Pela primeira vez na história das Copas, a Fifa criou um site oficial para venda de ingressos e outro, também controlado pela federação, para revenda. O objetivo é coibir o mercado paralelo de cambistas, mas os valores praticados são igualmente impressionantes. Um lugar na arquibancada do Met Life Stadium, em Nova Jérsei, para a final de 19 de julho, começou as transações custando 22.640,57 dólares, cerca de 112 mil reais. No entanto, na segunda-feira, 11 de maio, o preço atingiu 865.646,63 dólares, ou aproximadamente 4,2 milhões de reais. Não se trata de tribuna de honra ou espaço VIP, mas sim de assentos comuns ao relento.
Comparação com eventos anteriores
Para efeito de comparação, no Superbowl deste ano, realizado no Levi's Stadium, em Santa Clara, os ingressos começavam em 74.500 dólares (393 mil reais), e houve quem pagasse até 900 mil dólares no câmbio paralelo.

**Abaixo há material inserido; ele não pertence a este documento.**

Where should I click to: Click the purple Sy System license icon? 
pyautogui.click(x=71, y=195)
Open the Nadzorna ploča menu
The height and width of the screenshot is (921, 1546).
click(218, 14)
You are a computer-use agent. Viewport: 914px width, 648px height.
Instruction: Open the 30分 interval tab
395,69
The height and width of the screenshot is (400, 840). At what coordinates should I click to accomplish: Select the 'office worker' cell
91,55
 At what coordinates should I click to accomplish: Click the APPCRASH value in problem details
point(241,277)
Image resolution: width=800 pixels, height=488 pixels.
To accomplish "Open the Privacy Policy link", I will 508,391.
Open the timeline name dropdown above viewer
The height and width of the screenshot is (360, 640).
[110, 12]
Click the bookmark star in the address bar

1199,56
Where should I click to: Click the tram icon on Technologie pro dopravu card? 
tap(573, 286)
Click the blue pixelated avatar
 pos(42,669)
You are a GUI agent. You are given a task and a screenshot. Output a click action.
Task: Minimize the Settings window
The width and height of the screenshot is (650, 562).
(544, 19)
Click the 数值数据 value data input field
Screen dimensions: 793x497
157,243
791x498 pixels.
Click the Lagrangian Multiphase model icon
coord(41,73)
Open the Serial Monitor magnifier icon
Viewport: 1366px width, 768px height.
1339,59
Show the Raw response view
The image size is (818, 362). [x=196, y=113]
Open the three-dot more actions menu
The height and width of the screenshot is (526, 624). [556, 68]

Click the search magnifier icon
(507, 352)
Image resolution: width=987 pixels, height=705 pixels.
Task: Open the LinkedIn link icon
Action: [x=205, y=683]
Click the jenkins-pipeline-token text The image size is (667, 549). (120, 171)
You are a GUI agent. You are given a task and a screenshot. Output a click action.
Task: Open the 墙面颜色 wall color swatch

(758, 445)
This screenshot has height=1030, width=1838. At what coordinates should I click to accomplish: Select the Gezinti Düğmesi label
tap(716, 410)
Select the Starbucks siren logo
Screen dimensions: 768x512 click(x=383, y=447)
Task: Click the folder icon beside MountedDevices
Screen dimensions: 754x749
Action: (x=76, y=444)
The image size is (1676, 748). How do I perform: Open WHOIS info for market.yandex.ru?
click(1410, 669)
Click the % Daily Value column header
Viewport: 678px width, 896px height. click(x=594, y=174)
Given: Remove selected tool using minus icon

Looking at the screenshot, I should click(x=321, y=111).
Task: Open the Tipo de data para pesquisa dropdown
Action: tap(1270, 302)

Porém, quando se comparam eventos esportivos similares, a inflação fica evidente. A final da Copa do Mundo do Catar, em 2022, custava aos mais abastados 11 mil dólares na largada, metade do valor atual.
Demanda e oferta
No site de revenda da Fifa, a pouca demanda e a imensa oferta podem fazer o preço despencar, mas também há a possibilidade de subir ainda mais. Quem desejar assistir a Brasil contra Marrocos, em 13 de junho, também no Met Life, precisará desembolsar 5.100 dólares (25 mil reais) na revenda.
O negócio bilionário da Fifa
Por trás dos gols e dos belos jogos, a Copa do Mundo é um grande negócio. Estima-se que a Fifa fature 11 bilhões de dólares com o torneio, somando ingressos, patrocinadores e outras fontes de receita. Os preços exorbitantes dos ingressos refletem essa busca por faturamento recorde, deixando de lado falsas surpresas.